(Task list):
1. From the passage on resolving family disputes out of court, reproduce word for word the part that opens with the words containing "In an attempt" and closes with "in each stage.".
2. According to the passage on resolving family disputes, which matters does a divorce leave unresolved?
3. Write the next part of the passage on resolving family disputes out of court, starting after its final sentence.

(Reading text):

○ ○ ○ ○ ○

In an attempt to resolve these disputes, many approach the courts. Nonetheless, courts are neither the simplest nor the sole avenue for dispute resolution. There are many stages involved prior to, and during a court process.

This article attempts to briefly explain these various stages and the role of the parties involved in each stage.


Certain procedures such as applying for a divorce is a relatively straightforward process and often, a lawyer need not be involved. Nonetheless, a divorce does not resolve issues regarding children, property and other financial matters, and parties will need to make separate arrangements.  It is advisable that parties first attempt to settle these matters out of court.

1.1     Why Attempt To Settle Out Of Court?

Taking a matter to court can be a costly, complex and stressful process, and is often fraught with delay. It can also bear negatively on existing relationships and children. Parties have limited control over the process and no control over the outcome. There is no guarantee that a decision will be made in your favour.

○ ○ ○ ○ ○

(Dataset rows):

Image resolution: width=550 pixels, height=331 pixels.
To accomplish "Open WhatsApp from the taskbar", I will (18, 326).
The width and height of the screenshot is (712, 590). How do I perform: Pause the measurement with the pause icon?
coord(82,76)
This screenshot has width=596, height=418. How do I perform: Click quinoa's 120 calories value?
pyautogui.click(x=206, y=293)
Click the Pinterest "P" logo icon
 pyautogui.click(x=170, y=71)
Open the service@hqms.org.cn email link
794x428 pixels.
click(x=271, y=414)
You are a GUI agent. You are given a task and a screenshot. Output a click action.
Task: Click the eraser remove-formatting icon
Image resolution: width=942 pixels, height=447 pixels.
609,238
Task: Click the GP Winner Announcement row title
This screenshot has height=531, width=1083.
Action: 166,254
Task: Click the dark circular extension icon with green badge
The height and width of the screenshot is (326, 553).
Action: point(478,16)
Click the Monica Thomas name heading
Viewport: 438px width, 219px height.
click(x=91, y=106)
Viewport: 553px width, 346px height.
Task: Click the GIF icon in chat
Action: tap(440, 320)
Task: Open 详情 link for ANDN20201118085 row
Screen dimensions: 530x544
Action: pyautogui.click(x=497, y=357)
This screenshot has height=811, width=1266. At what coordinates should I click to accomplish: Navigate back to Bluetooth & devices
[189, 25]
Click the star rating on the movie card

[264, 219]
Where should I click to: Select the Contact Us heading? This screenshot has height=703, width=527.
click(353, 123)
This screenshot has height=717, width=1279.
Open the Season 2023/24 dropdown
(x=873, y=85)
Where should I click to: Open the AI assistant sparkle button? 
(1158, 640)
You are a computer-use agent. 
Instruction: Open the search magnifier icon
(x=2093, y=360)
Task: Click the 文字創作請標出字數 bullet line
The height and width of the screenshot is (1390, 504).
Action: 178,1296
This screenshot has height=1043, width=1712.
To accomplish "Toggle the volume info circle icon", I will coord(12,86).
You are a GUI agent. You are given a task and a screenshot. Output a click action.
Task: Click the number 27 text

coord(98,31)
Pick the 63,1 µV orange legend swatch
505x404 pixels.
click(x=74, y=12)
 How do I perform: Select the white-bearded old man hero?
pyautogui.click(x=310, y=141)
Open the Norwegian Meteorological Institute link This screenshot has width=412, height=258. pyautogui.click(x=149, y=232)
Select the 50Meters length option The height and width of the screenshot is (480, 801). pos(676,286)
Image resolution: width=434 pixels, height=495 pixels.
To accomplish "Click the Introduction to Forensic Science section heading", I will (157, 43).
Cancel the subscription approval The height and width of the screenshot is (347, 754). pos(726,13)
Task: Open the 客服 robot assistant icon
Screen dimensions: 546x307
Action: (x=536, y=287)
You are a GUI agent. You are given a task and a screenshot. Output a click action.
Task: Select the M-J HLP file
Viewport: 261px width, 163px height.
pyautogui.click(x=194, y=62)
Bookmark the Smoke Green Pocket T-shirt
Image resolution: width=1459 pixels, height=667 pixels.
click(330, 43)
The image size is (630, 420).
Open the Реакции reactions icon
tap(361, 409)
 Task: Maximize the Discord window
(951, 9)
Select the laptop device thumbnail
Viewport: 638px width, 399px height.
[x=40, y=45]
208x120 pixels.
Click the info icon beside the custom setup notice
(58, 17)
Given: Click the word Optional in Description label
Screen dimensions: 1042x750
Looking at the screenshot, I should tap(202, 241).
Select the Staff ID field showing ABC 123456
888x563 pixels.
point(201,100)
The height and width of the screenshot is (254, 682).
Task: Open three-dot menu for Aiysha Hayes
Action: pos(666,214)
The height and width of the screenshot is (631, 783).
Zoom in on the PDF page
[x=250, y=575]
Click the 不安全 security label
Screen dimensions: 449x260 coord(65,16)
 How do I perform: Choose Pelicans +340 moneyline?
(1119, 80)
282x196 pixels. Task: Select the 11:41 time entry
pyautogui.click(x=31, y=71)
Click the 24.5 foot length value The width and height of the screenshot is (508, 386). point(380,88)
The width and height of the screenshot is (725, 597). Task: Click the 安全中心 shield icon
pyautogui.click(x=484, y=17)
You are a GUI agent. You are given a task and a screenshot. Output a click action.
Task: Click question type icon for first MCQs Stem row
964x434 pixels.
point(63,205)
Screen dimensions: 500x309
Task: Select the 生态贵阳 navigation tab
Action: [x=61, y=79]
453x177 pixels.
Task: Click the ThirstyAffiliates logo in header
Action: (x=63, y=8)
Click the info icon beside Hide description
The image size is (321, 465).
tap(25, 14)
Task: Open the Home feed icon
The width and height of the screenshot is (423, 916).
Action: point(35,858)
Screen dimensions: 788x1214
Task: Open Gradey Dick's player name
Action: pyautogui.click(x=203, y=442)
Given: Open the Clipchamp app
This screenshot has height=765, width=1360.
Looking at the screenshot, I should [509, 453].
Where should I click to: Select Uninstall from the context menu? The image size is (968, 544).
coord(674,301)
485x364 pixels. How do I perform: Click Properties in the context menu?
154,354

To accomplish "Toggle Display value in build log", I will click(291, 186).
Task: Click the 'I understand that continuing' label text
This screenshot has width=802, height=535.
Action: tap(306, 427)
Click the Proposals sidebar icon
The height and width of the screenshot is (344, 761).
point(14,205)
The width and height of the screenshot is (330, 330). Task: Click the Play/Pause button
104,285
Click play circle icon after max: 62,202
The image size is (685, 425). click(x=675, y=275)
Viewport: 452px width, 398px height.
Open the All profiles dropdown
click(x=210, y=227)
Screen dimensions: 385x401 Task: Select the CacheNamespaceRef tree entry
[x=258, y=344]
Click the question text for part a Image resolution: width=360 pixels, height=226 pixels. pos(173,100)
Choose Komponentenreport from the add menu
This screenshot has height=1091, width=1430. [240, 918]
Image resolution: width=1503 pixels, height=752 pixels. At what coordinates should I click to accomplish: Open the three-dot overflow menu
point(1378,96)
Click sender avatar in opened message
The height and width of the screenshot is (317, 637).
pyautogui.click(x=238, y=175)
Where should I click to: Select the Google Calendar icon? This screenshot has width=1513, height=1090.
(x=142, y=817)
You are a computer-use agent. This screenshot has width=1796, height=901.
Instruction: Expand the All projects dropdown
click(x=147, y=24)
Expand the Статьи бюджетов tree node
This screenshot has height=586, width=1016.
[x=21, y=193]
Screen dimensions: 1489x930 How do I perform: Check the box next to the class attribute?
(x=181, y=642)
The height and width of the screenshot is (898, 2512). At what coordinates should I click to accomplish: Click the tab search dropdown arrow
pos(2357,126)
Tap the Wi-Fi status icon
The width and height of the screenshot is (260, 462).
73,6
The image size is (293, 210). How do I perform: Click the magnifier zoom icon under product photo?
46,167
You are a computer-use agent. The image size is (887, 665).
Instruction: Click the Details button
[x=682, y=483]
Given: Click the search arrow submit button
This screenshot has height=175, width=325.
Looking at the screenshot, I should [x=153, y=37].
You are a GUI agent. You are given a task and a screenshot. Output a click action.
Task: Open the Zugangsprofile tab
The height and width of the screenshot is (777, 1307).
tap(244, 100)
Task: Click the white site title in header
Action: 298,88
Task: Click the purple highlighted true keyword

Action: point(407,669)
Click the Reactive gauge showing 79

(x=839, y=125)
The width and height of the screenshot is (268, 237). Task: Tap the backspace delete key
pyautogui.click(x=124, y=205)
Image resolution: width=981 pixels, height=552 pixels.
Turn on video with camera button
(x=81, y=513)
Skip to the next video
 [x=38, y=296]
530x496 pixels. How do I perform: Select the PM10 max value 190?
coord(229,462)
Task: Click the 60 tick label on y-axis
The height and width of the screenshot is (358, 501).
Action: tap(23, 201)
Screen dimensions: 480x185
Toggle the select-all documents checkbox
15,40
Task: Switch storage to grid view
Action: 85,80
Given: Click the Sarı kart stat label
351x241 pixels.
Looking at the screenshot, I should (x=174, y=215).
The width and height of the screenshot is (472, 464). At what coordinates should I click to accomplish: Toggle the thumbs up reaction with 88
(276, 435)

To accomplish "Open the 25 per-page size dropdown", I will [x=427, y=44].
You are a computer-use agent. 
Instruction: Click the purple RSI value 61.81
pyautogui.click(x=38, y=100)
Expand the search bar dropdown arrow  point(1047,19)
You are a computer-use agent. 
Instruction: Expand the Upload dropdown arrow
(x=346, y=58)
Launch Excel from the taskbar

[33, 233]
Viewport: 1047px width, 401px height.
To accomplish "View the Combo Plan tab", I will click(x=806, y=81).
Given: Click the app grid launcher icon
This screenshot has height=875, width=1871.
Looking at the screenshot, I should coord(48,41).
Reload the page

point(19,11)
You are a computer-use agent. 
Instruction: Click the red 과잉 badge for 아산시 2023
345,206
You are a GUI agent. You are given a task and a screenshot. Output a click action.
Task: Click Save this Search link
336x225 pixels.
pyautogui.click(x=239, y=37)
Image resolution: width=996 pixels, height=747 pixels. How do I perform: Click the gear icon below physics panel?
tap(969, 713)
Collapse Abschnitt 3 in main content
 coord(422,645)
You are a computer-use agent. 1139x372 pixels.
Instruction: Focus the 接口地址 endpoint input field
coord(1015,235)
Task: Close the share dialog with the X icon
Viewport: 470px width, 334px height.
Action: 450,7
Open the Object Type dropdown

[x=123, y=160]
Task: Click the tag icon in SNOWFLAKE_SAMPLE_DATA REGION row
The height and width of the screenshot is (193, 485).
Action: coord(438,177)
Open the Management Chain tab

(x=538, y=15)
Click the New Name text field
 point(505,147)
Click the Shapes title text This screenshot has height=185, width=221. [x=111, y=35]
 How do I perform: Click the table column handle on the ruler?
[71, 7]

○ ○ ○ ○ ○

(Answers given):
1.
In an attempt to resolve these disputes, many approach the courts. Nonetheless, courts are neither the simplest nor the sole avenue for dispute resolution. There are many stages involved prior to, and during a court process.

This article attempts to briefly explain these various stages and the role of the parties involved in each stage.

2. Issues regarding children, property and other financial matters.

3.
On the contrary, attempting to reach an agreement out of court greatly reduces the financial and emotional burden on both parties. It enhances communication and often results in improved relationships, as it involves a relatively informal and non-confrontational process. Parties are free to control and tailor the process and the outcome according to their needs and underlying concerns. This flexibility will provide  parties with the opportunity to design an agreement that genuinely reflects both parties’ interests. Notwithstanding these advantages, attempting to settle out of court is dependent on the willingness of both parties to participate in good faith.

1.2     How To Settle Out Of Court?

Parties can choose to reach an agreement either on their own or with the assistance of a Family Dispute Resolution Service. 1

1.3     Family Dispute Resolution Service (FDR)

What is FDR?

FDR is a forum for parties to resolve family related disputes with the assistance of a FDR Practitioner. 2 An FDR practitioner is an independent, accredited professional who can assist parties to discuss issues, options and reach an agreement in relation to children, separation, property and other financial matters. 3 FDR usually takes the form of mediation with the FDR practitioner acting as a mediator. 4

What is Mediation?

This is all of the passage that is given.